How can I delete a busy resource provider?

asked 2019-09-05 05:19:23 -0500

updated 2019-09-06 04:35:13 -0500

I have a compute host where I can't start or migrate instances to. The nova log on the host has these error messages:

2019-09-05 11:15:50.189 8 ERROR [req-8abd8387-ba64-43ae-bfec-9e390f0117d1 - - - - -] [req-ed0096a9-e843-4f68-8fd0-873d5aa0cbf9] Failed to create resource provider record in placement API for UUID e9d75bbf-1cc2-41c4-956d-bd1451be8d8b. Got 409: {"errors": [{"status": 409, "request_id": "req-ed0096a9-e843-4f68-8fd0-873d5aa0cbf9", "detail": "There was a conflict when trying to complete your request.\n\n Conflicting resource provider name: already exists. ", "title": "Conflict"}]}. 2019-09-05 11:15:50.190 8 ERROR nova.compute.manager [req-8abd8387-ba64-43ae-bfec-9e390f0117d1 - - - - -] Error updating resources for node ResourceProviderCreationFailed: Failed to create resource provider

I found (this similar question), which pointed me towards installing osc-placement. This helped me further, but I'm unable to remove the existing resource provider, as suggested in the answer on that question:

$ openstack resource provider list
| uuid                                 | name                                | generation |
| cdfa7343-1258-4b1c-9577-889972bc851c |    |       1276 |

$ openstack resource provider delete cdfa7343-1258-4b1c-9577-889972bc851c
Unable to delete resource provider cdfa7343-1258-4b1c-9577-889972bc851c: Resource provider has allocations. (HTTP 409)

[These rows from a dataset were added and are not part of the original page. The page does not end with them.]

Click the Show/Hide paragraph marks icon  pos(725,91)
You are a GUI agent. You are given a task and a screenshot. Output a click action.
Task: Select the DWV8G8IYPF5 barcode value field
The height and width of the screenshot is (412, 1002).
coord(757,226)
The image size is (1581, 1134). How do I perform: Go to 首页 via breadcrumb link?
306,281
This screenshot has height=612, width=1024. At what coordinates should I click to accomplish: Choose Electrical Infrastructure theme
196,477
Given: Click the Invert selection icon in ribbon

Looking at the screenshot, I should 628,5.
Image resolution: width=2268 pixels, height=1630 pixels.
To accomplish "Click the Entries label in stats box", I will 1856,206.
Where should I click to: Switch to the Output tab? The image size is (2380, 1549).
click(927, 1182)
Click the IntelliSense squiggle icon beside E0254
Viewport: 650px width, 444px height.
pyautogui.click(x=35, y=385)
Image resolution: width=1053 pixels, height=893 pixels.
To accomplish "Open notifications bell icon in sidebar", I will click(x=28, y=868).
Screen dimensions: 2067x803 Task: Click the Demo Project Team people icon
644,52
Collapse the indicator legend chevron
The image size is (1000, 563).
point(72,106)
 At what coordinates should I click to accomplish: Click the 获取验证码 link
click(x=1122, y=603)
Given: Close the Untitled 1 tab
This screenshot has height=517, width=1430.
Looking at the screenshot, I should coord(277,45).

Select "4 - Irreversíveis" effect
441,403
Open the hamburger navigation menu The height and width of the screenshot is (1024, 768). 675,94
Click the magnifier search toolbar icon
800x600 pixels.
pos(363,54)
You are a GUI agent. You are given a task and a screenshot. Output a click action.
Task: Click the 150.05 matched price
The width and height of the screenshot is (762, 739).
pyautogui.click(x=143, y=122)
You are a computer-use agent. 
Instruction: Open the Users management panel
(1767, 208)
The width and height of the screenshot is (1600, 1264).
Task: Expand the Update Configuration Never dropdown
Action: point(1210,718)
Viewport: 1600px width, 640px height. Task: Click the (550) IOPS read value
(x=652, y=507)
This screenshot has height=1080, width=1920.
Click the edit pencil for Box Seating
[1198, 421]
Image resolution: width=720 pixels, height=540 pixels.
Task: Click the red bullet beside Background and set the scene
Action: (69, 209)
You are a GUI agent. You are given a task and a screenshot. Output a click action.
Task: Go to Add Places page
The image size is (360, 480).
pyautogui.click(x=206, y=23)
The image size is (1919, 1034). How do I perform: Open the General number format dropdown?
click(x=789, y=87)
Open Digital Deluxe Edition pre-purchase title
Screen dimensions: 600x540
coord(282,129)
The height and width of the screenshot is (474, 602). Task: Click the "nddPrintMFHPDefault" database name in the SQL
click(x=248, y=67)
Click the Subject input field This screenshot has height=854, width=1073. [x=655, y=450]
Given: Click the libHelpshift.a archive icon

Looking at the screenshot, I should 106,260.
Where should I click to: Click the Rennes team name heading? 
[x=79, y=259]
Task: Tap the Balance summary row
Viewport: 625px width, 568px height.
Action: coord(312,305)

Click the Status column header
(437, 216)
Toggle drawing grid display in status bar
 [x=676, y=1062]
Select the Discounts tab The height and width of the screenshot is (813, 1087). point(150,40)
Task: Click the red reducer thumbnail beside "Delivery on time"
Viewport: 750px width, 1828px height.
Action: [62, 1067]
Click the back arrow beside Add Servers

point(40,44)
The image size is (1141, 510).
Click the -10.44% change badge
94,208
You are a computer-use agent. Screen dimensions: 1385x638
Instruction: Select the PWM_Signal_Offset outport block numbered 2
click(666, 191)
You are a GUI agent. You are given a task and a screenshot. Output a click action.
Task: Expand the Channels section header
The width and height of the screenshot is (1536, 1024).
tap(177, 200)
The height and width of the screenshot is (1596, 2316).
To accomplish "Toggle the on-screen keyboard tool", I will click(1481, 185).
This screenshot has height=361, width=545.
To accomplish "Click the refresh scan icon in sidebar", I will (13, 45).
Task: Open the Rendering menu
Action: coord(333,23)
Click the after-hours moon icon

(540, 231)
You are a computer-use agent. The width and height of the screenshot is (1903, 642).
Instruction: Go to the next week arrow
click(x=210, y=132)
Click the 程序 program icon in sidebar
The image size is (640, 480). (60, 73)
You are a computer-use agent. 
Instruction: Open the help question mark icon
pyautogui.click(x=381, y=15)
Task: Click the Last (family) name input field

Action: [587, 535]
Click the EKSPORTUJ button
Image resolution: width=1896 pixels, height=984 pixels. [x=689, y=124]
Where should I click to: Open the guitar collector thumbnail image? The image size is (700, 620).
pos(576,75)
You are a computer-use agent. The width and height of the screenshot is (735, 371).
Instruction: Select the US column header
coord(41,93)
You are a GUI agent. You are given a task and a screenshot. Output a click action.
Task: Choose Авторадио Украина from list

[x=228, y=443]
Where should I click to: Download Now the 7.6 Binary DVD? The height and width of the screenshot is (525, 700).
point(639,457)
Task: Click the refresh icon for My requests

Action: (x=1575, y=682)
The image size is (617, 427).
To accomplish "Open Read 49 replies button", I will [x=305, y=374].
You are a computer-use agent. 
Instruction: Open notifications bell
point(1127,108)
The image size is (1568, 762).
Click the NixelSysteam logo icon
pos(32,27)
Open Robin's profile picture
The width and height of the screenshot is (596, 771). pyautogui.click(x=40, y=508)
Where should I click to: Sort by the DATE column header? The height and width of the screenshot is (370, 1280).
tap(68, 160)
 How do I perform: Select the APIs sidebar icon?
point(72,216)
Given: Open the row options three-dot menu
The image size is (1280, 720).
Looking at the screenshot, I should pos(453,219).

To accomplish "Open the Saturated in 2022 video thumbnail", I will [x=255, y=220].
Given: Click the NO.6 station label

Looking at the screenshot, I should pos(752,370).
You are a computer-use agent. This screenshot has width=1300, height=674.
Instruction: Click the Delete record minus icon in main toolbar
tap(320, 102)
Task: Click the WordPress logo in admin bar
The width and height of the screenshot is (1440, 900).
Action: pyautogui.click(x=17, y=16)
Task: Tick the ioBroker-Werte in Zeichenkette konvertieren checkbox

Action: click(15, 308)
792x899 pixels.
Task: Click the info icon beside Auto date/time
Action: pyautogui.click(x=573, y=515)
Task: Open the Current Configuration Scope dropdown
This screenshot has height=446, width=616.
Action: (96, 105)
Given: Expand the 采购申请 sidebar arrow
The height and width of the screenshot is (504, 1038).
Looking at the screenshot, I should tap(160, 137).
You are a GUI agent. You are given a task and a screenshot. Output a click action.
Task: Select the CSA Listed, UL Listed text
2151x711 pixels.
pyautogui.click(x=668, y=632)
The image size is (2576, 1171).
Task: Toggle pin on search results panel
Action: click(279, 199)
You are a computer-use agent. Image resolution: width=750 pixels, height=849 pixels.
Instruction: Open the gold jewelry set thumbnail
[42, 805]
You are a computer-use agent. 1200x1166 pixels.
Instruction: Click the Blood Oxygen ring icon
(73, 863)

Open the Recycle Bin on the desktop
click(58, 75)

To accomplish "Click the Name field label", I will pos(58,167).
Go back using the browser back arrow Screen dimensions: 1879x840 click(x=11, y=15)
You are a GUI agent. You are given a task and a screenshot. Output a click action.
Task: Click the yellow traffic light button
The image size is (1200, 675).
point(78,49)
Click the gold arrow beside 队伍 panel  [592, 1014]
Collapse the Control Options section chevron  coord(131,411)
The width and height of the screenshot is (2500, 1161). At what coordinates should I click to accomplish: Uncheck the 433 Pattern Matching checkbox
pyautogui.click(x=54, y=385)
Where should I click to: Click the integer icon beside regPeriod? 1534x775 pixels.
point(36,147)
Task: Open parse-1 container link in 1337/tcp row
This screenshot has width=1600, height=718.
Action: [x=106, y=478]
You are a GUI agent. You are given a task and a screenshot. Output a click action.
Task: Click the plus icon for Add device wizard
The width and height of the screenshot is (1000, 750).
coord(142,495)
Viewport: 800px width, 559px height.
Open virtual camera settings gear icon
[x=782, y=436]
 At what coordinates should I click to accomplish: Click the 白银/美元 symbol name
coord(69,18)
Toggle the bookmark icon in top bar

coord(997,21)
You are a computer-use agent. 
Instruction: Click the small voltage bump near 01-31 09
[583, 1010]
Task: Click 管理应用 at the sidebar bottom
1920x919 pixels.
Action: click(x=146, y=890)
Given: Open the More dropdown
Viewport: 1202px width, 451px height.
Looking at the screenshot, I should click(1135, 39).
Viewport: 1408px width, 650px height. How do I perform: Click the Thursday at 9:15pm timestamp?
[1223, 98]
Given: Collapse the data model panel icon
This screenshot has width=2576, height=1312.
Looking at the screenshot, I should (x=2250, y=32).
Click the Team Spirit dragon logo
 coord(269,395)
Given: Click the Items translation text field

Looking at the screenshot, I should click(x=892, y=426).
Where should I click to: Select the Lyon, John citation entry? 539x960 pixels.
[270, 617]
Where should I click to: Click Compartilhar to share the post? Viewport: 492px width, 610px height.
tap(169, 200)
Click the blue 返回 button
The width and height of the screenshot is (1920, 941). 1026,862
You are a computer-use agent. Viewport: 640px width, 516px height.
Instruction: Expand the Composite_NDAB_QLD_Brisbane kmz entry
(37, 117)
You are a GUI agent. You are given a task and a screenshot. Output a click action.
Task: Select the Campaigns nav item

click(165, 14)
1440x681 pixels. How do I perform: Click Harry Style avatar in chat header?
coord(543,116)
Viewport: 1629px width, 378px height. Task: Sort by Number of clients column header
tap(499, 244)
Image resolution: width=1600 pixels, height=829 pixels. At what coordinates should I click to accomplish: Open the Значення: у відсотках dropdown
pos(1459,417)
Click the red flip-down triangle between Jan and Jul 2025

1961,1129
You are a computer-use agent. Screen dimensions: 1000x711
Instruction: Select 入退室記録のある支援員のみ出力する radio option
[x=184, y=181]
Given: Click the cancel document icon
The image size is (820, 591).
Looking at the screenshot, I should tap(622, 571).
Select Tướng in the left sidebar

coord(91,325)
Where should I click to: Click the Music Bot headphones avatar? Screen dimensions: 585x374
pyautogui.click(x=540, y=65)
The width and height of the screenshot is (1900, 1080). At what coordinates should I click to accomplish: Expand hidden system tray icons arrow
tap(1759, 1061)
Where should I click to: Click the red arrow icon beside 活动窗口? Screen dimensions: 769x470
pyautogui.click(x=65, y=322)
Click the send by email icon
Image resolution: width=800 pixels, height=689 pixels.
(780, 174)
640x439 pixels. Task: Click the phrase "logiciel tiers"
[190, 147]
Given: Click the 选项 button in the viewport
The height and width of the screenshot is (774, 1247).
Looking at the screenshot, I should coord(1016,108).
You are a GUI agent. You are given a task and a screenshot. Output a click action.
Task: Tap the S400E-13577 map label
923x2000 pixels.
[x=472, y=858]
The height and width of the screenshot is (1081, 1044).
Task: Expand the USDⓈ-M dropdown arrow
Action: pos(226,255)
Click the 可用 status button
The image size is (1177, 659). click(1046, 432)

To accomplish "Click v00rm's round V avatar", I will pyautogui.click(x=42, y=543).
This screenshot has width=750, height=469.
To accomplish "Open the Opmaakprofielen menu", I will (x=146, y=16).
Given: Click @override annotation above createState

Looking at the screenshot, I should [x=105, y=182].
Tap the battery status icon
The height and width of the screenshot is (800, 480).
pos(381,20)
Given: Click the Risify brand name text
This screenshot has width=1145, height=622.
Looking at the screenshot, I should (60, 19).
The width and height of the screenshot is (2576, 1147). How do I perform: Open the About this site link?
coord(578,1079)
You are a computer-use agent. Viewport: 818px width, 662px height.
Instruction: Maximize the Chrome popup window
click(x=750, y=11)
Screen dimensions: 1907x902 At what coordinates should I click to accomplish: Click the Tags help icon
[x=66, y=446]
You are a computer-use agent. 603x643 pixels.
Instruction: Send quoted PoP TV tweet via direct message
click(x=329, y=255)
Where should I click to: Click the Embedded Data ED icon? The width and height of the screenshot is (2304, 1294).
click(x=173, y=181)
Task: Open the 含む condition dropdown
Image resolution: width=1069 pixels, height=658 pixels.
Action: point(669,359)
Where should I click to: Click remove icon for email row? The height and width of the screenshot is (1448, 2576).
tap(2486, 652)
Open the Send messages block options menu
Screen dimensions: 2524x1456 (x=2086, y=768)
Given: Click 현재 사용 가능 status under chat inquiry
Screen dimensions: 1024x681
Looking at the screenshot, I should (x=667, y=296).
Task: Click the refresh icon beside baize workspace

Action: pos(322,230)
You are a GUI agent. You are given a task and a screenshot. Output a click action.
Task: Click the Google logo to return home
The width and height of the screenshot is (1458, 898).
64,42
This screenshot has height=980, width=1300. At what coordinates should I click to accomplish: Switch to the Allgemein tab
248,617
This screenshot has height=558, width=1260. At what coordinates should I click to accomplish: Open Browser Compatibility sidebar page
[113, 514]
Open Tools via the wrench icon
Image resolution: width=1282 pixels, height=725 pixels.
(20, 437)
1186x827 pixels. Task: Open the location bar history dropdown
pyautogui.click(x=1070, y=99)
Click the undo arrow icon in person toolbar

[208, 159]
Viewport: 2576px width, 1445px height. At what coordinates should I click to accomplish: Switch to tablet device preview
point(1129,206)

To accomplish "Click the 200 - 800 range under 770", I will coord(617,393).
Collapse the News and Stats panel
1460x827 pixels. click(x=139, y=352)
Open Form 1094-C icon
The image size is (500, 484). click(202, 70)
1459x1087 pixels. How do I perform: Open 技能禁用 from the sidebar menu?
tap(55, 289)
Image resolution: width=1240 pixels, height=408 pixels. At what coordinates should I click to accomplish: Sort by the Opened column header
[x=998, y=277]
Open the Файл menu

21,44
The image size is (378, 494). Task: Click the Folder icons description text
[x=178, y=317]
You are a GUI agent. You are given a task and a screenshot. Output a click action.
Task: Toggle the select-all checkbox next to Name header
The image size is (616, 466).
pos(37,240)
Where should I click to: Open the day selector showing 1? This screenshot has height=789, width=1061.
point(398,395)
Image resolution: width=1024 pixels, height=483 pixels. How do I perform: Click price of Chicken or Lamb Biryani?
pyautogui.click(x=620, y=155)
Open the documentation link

There are no instances running on the host:

$ openstack server list --host cdfa7343-1258-4b1c-9577-889972bc851c
[empty result]

resource provider allocation show requires the UUID of a consumer, but I can't find a consumer on that host.

How can I delete the resource provider, so it can register again?

Further investigation:

I ran

for SERVER in $(openstack server list --all-projects -f value -c ID); do 
    if openstack resource provider allocation show -f value $SERVER |grep -q cdfa7343-1258-4b1c-9577-889972bc851c; then
        echo $SERVER

to see if I can find an instance that has allocations on that host. With that process I found multiple instances that have allocations on compute05, while I could determine with openstack server show that they are actually running on a different host.

How can I detach these instances from compute05?

answered 2019-09-05 08:22:56 -0500

After some trials with test instances I determined that openstack resource provider allocation delete does not have any impact on the instance itself. openstack resource provider allocation show does not show any allocations, but after a migration to a different host the allocation is back (with the correct host).

So, after determining that it is safe to delete current resource allocations, I ran openstack resource provider allocation delete on all instances that were attached to compute05.

After that I could run

openstack resource provider delete cdfa7343-1258-4b1c-9577-889972bc851c

without error.

Within a minute the nova-compute service had registered itself again, and the compute host was back in working condition. I can migrate instances to it and start instances on it.